There was a time when conservative think-tanks criticised the IMF as a redundant institution in the post-Bretton Woods era. The IMF’s former role in helping countries with the balance of payments problems that emerged under fixed exchange rate regimes was no longer needed once the industrialised world moved to a system of floating exchange rates and open capital accounts. Problems have remained in emerging market economies with fixed exchange rate regimes, but even there, the IMF has played a less than constructive role, as Lachman himself notes. Indeed, reserve asset accumulation on the part of East Asian central banks is partly driven by their view that IMF intervention in the East Asian financial crisis of 1997-98 was a failure.

******

EXERCISE PROMPT :: Condense the paragraph of the IMF passage above that begins "There was a time when conservative think-tanks" into a short bulleted list that keeps its main facts.

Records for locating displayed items
******

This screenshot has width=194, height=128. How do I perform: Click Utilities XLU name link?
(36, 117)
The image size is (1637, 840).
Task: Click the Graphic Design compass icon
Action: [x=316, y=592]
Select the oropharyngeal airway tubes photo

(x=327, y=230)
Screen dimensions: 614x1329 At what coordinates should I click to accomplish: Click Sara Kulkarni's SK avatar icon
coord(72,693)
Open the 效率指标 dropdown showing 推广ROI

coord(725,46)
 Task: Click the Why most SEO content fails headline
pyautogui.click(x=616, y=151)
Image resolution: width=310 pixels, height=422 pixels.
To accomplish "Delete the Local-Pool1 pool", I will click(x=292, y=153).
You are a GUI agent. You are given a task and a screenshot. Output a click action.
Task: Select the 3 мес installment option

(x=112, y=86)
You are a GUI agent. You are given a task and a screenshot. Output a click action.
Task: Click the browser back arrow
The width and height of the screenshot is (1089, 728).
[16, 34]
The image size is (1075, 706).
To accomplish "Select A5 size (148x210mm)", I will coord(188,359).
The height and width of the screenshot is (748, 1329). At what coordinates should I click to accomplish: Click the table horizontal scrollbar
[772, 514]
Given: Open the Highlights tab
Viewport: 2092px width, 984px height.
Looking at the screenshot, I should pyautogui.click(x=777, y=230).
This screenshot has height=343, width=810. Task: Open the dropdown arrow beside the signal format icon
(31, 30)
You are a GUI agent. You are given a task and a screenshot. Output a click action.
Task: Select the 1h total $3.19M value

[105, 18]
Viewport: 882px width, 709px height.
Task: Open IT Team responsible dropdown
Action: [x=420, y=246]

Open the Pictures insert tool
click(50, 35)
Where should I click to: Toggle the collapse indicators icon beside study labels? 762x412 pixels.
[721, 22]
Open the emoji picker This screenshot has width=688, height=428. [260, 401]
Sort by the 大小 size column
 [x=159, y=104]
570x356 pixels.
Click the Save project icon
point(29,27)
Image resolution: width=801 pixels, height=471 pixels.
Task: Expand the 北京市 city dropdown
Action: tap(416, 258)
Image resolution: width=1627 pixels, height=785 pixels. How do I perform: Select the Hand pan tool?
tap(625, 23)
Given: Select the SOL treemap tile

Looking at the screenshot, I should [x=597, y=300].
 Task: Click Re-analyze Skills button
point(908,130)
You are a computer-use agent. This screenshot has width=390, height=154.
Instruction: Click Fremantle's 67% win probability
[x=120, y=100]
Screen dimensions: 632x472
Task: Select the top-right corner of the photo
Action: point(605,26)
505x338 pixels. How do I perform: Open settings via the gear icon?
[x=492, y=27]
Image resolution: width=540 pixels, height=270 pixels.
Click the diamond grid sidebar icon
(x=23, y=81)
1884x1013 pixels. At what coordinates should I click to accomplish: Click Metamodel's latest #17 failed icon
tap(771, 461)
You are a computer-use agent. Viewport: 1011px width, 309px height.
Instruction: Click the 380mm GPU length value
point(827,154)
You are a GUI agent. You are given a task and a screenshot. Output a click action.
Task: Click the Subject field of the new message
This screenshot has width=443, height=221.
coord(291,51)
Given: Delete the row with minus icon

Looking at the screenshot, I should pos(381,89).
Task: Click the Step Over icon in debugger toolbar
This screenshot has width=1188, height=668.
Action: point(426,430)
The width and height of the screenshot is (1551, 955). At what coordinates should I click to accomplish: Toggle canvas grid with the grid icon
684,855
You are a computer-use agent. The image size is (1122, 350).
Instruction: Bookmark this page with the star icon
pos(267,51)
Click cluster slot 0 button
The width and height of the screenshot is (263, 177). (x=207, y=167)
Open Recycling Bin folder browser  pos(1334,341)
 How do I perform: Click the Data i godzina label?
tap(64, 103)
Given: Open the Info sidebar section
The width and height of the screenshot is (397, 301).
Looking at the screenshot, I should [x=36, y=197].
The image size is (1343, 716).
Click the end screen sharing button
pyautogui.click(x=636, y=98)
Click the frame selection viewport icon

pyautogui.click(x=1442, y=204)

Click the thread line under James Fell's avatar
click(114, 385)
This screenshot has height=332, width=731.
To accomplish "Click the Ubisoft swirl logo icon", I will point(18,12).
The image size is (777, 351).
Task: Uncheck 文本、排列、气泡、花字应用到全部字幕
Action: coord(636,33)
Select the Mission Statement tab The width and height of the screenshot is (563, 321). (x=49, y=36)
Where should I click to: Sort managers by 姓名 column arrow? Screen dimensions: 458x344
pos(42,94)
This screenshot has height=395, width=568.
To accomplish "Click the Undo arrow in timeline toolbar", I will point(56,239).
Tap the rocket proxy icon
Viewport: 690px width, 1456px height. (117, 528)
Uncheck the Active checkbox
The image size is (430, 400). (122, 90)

******

ANSWER TO THE EXERCISE ::
- Conservative think-tanks once called the IMF redundant after Bretton Woods.
- Its earlier role of helping with balance of payments problems under fixed exchange rates ended once the industrialized world adopted floating exchange rates and open capital accounts.
- Emerging market economies with fixed exchange rates still face such problems, but even there the IMF has been less than constructive, as Lachman notes.
- East Asian central banks build up reserve assets partly because they see the IMF's intervention in the 1997-98 East Asian financial crisis as a failure.